British Falklands veteran is hoping to return helmet of soldier he killed

British soldier Gordon Hoggan still has horrifying nightmares about killing an Argentinian marine with his bayonet during the Falklands War. But he hopes to find peace by discovering the man’s identity and giving his family back his helmet. In a fierce and bloody seven-hour battle before dawn on June 14, 1982, the Scots Guards took Mount Tumbledown, the final hill before the Falklands’ capital Stanley, which was liberated by British troops later that day. Hoggan was in the thick of the assault when he saw the Argentinian soldier.

There was two of them in a cave. We sneaked up to the cave, and when we went into the cave it sort of alerted them and they jumped up and I fired my rifle. I got a stoppage and I didn’t have time to take the magazine off and clear it, so I lunged forward with my bayonet, stabbed him in the neck and he never had a chance to fire. It was him or me.

Gordon Hoggan, Falklands war veteran

Hoggan, now 55, joined the army at 16 and left in 1993 after more than 18 years of service.
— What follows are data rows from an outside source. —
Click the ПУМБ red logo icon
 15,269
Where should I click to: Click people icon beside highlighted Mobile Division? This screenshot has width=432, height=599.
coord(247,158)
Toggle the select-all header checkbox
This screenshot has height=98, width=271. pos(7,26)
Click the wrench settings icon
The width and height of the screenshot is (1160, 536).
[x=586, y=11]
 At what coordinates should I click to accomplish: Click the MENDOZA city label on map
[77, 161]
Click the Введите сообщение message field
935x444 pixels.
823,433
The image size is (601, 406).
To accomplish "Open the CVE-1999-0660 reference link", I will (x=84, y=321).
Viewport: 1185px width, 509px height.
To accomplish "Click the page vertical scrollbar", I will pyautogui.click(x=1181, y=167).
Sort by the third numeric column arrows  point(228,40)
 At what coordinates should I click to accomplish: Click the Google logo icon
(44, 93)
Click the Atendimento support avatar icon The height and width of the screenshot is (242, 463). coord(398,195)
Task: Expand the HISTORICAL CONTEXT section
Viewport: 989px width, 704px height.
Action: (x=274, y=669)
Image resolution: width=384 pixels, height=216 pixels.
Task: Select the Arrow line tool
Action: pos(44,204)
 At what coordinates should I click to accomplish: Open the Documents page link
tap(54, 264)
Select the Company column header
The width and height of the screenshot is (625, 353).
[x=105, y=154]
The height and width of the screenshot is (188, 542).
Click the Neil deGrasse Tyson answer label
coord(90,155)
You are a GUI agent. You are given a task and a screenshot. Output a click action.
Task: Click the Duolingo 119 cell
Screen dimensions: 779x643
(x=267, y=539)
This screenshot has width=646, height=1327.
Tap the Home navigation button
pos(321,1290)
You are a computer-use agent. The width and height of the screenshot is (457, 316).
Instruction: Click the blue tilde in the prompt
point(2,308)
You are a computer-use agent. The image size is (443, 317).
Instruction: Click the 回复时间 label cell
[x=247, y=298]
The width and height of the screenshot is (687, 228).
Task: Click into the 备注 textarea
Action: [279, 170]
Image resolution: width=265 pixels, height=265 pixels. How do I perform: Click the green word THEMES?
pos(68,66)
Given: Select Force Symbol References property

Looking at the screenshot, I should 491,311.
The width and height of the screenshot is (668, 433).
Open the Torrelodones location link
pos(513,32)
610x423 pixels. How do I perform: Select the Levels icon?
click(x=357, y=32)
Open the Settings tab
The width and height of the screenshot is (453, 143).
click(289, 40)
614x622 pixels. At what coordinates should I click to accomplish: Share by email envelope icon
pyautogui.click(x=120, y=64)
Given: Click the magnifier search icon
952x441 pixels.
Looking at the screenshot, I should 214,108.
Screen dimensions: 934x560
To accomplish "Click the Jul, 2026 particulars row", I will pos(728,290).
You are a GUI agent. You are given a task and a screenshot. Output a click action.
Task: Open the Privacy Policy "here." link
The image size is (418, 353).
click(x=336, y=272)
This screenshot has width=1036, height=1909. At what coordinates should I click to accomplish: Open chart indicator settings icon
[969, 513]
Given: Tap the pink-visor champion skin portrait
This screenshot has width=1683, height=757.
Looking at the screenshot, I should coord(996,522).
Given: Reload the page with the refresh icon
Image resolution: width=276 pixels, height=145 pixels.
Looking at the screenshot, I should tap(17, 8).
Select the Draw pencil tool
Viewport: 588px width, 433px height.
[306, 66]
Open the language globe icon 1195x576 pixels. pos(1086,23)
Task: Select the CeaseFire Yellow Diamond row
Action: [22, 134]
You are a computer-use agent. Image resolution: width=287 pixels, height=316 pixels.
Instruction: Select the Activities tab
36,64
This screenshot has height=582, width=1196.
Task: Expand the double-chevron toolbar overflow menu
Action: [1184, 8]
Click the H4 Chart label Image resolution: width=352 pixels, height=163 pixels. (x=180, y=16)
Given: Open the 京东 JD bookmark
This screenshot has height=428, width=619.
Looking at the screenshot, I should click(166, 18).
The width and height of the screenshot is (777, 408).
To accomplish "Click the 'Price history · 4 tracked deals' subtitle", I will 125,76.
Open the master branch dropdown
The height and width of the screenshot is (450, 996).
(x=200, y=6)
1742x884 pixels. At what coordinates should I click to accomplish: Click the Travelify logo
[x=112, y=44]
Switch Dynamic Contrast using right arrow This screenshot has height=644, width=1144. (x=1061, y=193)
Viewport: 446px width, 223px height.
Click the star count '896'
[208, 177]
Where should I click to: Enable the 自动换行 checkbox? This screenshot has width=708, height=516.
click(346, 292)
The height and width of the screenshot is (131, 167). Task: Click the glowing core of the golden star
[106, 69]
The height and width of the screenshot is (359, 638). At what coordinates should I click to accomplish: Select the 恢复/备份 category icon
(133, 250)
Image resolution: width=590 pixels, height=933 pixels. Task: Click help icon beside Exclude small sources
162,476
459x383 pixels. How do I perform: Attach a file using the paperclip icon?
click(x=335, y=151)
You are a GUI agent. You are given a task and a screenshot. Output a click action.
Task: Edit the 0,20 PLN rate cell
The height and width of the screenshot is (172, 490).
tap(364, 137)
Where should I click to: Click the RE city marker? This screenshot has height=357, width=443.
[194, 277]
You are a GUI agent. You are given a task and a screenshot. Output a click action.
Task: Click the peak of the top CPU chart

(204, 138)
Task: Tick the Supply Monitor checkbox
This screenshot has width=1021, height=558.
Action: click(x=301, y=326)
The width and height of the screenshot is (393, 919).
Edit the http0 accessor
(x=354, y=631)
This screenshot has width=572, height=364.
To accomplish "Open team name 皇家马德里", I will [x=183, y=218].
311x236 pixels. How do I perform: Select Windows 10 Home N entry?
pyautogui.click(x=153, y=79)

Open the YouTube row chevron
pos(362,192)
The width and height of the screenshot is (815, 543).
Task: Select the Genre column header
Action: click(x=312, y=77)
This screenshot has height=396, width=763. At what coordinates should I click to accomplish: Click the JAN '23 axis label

On returning from the Falklands, he was part of the guard outside Buckingham Palace, Windsor Castle and the Tower of London before he had a nervous breakdown in 2001. Through a charity for soldiers suffering mental health problems, he got off the streets and received treatment for Post-Traumatic Stress Disorder (PTSD). Now he wants to close the circle fully at last by giving the helmet of the Argentinian soldier he killed to his family. He hopes someone in Argentina will be able to help him identify the owner.

They may not want it. They’d probably hate me. I killed their son, or brother or father. But it was a war situation; it wasn’t a fight in the street. It was him or me. I would like to explain to them why it happened.